→ **Record extracts**:
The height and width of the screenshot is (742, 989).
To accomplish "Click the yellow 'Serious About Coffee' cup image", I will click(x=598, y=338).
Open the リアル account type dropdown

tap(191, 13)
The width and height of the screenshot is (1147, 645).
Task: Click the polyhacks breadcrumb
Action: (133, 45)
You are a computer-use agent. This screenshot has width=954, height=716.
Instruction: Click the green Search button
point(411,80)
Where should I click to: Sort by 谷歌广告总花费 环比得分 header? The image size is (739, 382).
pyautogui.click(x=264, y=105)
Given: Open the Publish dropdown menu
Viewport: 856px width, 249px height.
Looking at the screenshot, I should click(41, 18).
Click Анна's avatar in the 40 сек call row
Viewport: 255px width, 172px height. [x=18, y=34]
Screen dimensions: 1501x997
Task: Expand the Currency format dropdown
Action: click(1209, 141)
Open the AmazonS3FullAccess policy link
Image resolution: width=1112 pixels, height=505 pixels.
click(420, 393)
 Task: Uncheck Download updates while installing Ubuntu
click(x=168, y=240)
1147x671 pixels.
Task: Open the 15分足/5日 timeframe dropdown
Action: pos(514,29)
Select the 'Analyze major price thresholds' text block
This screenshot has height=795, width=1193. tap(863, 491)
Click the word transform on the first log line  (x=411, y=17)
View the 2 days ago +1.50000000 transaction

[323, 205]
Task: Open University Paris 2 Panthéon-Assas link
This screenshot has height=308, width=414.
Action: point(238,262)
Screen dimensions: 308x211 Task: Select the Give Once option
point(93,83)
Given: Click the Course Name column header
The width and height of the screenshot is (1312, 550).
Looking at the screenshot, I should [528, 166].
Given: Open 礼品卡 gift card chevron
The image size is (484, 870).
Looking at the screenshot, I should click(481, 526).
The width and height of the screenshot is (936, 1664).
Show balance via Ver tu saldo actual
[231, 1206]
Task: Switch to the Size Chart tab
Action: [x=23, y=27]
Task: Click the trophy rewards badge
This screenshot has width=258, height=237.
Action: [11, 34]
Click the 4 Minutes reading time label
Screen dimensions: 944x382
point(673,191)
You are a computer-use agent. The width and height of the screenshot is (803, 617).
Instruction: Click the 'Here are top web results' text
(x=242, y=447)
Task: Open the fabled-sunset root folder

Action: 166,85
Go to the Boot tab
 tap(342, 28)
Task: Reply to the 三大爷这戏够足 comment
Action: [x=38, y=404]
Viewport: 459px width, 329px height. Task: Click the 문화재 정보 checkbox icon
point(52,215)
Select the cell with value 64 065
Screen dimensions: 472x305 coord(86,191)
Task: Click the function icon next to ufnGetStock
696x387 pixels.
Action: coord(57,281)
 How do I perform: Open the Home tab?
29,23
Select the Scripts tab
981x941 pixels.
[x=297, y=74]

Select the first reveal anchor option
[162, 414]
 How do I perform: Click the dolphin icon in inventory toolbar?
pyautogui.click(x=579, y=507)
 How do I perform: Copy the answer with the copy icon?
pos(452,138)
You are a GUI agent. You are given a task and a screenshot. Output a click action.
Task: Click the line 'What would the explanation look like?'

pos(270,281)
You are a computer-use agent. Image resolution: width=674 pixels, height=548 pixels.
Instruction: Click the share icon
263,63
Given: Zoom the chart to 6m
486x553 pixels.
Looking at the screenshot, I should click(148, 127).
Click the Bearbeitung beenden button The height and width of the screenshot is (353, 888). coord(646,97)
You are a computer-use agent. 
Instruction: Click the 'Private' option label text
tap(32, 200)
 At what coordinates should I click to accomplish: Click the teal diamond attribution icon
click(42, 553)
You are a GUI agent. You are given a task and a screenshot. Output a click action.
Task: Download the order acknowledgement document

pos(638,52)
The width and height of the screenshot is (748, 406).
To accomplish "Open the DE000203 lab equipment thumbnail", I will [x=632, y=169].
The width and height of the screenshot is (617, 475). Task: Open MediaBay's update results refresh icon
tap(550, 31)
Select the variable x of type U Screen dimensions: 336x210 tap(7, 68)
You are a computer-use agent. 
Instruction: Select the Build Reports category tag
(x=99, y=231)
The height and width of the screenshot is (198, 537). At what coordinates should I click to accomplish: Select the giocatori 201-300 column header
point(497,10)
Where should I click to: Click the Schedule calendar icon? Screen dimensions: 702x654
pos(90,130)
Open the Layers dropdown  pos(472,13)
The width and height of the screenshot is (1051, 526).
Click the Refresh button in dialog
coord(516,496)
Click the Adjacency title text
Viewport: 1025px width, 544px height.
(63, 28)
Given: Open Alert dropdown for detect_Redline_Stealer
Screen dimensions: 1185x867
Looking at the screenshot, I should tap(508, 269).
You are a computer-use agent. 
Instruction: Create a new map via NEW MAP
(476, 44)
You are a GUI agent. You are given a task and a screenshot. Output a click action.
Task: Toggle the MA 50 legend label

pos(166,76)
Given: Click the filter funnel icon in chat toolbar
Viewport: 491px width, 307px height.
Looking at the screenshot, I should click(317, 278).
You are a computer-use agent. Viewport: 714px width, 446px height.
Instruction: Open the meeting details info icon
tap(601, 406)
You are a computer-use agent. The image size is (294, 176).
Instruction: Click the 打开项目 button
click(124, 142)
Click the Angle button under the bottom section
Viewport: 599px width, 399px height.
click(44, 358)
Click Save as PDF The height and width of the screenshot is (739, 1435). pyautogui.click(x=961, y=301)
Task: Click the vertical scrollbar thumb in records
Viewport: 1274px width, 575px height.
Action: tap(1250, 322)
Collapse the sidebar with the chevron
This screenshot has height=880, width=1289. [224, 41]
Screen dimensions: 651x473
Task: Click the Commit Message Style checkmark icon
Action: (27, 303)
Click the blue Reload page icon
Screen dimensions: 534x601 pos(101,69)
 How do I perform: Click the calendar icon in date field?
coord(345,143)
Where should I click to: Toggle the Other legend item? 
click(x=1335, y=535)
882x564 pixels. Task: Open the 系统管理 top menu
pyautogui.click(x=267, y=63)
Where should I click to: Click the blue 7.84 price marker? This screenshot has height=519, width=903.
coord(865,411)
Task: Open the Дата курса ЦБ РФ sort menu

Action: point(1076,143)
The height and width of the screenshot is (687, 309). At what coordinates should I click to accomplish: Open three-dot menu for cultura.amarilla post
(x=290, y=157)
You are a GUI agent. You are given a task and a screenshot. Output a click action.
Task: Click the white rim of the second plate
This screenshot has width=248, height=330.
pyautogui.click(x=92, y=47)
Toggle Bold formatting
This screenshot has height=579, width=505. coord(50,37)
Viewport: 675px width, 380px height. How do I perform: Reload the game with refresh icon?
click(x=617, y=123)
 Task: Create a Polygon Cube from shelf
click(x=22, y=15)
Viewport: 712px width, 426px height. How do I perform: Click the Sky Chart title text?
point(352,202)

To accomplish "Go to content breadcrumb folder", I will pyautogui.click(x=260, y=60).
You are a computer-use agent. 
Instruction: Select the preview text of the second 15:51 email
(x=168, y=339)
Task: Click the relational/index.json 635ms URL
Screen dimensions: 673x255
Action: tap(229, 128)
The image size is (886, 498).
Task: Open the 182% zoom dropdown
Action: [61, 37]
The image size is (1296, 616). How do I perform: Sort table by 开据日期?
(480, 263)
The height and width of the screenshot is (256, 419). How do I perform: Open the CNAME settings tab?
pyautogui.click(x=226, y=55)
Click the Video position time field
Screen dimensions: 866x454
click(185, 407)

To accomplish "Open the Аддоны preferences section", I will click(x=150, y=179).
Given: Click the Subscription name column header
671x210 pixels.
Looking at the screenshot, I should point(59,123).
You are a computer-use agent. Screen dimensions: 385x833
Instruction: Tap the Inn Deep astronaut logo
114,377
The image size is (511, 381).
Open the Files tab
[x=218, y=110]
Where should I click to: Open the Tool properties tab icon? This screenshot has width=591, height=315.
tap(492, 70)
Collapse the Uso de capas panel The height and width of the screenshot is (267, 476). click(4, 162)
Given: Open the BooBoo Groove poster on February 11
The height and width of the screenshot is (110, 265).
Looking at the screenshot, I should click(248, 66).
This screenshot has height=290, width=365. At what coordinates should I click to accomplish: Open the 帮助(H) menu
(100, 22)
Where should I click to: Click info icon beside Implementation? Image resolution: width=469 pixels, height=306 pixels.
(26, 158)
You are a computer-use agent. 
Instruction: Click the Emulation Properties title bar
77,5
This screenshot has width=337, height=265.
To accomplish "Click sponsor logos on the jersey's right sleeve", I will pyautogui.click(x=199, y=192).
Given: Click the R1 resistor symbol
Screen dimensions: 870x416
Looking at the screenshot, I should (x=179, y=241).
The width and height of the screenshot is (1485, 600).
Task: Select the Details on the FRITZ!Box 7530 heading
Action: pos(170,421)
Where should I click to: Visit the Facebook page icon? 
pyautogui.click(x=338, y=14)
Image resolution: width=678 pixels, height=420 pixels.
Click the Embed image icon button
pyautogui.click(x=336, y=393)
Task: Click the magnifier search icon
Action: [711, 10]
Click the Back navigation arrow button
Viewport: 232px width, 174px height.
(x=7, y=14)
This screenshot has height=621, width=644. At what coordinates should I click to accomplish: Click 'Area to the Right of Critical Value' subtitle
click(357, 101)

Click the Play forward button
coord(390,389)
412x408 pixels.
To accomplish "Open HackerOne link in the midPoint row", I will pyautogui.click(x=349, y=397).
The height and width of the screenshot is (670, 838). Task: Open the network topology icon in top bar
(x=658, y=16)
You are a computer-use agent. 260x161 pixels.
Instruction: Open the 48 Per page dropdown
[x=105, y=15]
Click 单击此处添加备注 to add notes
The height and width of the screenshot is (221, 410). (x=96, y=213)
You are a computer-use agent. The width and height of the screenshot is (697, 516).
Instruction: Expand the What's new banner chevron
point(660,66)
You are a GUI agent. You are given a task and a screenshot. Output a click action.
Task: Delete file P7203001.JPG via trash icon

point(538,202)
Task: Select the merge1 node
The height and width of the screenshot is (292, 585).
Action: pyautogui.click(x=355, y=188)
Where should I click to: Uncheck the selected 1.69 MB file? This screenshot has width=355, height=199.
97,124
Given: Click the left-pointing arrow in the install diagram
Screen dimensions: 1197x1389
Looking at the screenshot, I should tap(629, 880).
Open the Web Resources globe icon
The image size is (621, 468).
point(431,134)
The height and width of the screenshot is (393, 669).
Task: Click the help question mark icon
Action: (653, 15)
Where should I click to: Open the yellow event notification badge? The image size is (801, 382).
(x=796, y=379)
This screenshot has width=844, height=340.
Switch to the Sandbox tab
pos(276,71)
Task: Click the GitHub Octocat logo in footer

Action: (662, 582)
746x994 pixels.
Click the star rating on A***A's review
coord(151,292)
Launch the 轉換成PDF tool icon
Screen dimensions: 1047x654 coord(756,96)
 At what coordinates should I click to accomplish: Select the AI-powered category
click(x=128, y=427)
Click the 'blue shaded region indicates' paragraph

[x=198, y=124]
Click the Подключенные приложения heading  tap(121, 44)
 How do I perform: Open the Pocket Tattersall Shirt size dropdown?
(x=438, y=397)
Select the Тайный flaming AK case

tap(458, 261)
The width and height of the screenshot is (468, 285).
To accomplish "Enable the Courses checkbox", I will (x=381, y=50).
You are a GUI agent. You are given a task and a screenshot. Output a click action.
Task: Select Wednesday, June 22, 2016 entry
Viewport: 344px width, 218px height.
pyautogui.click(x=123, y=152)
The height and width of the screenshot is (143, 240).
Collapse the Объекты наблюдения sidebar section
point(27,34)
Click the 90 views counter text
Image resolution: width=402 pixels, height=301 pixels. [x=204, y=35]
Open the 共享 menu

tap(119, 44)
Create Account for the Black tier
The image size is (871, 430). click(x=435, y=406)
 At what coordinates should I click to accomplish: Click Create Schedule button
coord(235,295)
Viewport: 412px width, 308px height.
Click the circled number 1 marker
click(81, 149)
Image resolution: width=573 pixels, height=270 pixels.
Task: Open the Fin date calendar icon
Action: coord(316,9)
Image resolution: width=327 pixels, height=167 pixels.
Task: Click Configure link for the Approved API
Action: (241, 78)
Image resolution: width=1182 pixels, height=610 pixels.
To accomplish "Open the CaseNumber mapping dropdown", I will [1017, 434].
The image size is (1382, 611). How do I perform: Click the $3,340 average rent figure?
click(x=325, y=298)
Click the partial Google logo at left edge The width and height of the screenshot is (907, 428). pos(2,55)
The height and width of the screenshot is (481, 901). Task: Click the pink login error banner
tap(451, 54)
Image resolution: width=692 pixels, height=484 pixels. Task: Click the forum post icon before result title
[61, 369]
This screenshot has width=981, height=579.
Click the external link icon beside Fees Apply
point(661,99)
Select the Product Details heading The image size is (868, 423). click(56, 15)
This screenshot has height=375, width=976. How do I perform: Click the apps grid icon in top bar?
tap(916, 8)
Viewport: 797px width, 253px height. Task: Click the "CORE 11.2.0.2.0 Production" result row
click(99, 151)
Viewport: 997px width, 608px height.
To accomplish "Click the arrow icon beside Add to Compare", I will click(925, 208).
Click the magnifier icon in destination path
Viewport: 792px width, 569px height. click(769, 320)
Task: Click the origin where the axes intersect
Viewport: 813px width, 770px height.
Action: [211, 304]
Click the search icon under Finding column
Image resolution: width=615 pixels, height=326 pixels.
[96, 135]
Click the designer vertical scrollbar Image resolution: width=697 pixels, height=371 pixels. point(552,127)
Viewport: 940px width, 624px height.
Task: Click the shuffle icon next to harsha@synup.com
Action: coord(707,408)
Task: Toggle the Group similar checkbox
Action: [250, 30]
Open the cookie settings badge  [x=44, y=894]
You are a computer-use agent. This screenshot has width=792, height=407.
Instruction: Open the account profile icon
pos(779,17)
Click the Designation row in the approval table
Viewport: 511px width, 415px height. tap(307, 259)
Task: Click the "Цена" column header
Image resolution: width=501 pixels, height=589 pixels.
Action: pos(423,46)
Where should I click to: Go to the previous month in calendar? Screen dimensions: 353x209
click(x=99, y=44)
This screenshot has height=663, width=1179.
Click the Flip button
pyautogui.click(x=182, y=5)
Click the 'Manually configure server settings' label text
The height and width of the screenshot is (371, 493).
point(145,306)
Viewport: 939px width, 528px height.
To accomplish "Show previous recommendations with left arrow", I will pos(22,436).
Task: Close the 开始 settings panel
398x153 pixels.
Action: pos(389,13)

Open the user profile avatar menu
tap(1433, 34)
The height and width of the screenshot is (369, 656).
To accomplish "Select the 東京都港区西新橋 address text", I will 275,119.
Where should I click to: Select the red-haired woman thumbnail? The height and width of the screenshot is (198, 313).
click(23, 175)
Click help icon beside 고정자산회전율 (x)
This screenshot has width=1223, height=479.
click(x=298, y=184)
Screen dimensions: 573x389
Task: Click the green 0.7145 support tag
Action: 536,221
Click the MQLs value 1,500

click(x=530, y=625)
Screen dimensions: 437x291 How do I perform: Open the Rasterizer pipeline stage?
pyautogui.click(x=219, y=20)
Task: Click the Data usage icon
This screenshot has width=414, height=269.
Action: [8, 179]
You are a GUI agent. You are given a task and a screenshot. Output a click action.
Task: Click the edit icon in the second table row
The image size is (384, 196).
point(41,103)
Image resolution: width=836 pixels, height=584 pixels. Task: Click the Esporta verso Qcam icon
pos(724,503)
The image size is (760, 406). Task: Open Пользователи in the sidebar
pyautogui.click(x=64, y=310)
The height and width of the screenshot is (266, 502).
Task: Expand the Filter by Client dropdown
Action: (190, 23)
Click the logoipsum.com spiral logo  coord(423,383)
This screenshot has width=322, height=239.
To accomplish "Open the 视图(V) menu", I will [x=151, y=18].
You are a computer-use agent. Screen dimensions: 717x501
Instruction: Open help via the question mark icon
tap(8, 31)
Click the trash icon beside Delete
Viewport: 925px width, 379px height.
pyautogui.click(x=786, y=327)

→ **What the task requires**: Write down every line of the data above that includes the string "panel".

→ **Written response**:
Collapse the Uso de capas panel The height and width of the screenshot is (267, 476). click(4, 162)
Task: Close the 开始 settings panel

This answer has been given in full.